Related Sector: Expert Witness, Witness Familiarisation

Mark Solon, founder of Bond Solon,  comments on witness preparation under the US model.

What is truth? Witnesses are required to swear or affirm that they will tell the truth, the whole truth and nothing but the truth. The problem for lawyers is that the evidence of a witness can make or break the outcome of a trial.

Lord Woolf suggested in his 1996 report, Access to Justice - which led to the current civil procedure rules - that expert witnesses were used as "adversarial tools" and witnesses of fact can be used in the same way.

In the US witness preparation is an art and it is said there that cases are won or lost on the back of it. Lawyers take pride in their skill in preparing witnesses but that preparation is very different to what happens in the UK.

In the US, videotaping of preparation sessions is considered invaluable and the trial team will play back the recording so witnesses can see their performances for themselves. There will be a mock examination based on the facts of the case and there may even be a rehearsal of cross examination in front of a mock jury.

Although lawyers are prohibited from suggesting answers or interfering with the actual testimony, it must be difficult to avoid the temptation when such detailed preparation takes place as a normal part of the lead up to trial.

In the UK there is a clear distinction between form and content: familiarisation with the process of giving evidence and the actual evidence of the witness.

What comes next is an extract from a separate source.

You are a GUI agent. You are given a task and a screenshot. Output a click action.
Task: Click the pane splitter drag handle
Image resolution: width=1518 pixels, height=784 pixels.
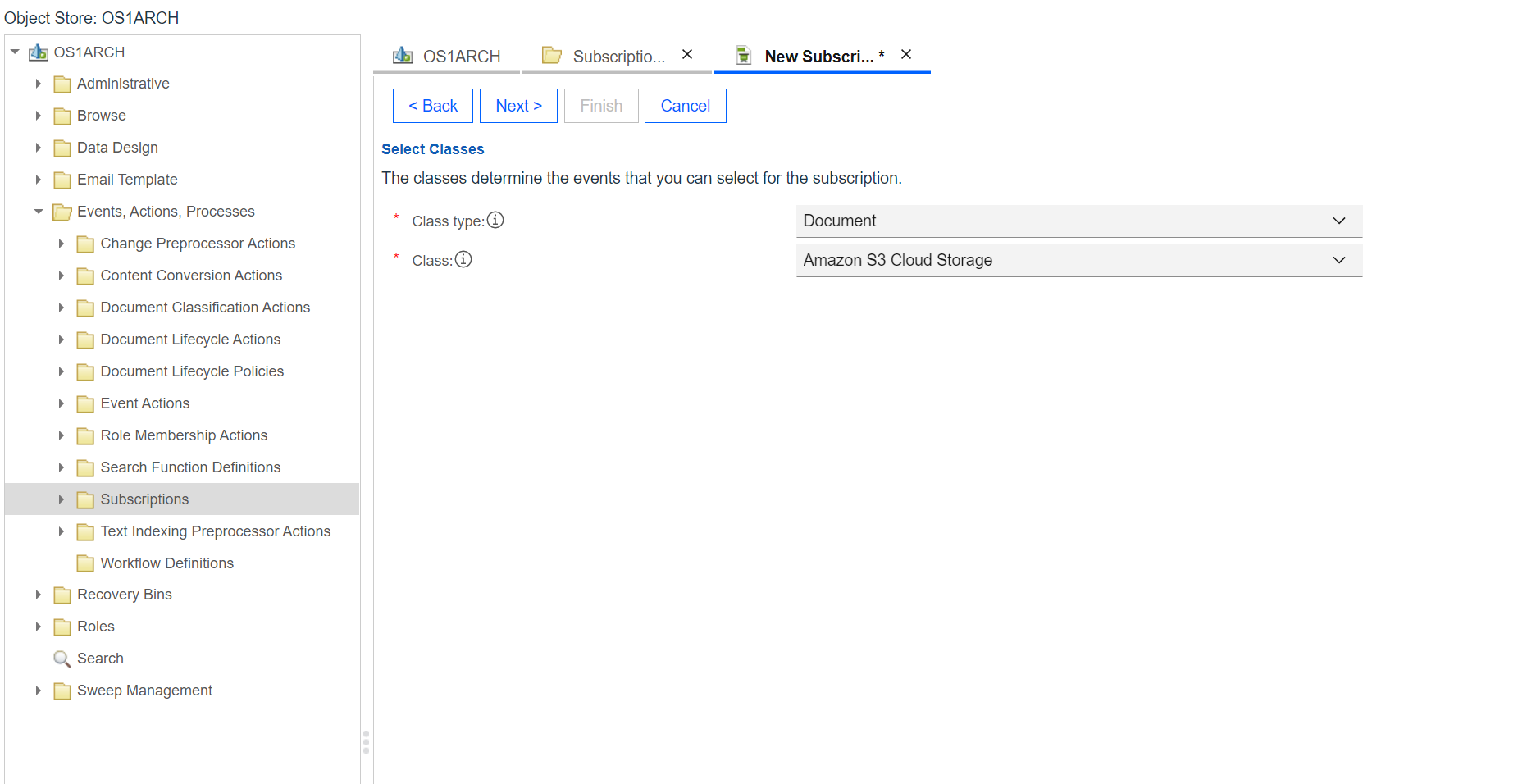366,741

The first is encouraged and the second forbidden. Witness familiarisation is now a normal part of trial preparation but it cannot include coaching or training on how to answer specific questions. Neither can it include mock cross examination using a case study based on similar facts to the hearing.
Witnesses should give their own evidence in their own words without being influenced by lawyers. In other words, they must tell the truth. No one wants a witness to say in court: "That's what my lawyer told me to say."

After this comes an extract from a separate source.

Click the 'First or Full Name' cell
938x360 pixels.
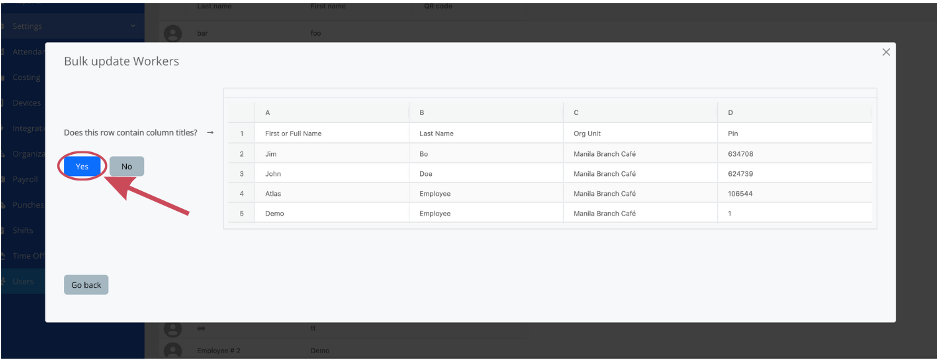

To avoid any suggestion of coaching, many lawyers will use independent contractors who have no knowledge of the case itself. Against that backdrop, however, a recent Law Society report highlighted the globalisation of law. What happens when a US citizen is prepared by US lawyers in the American way but gives evidence in the UK? Should the UK move towards a US-style system?

There is little appetite in the UK to follow the US and the word "coaching" is distasteful to most UK lawyers. However, as the practice of law becomes more competitive, the pressure to win trials at all costs must be resisted.

In my view, the UK system should remain as there is too strong a temptation to coach witnesses and there are considerable additional costs under the US model. As Mark Twain said: "If you tell the truth, you don't have to remember anything."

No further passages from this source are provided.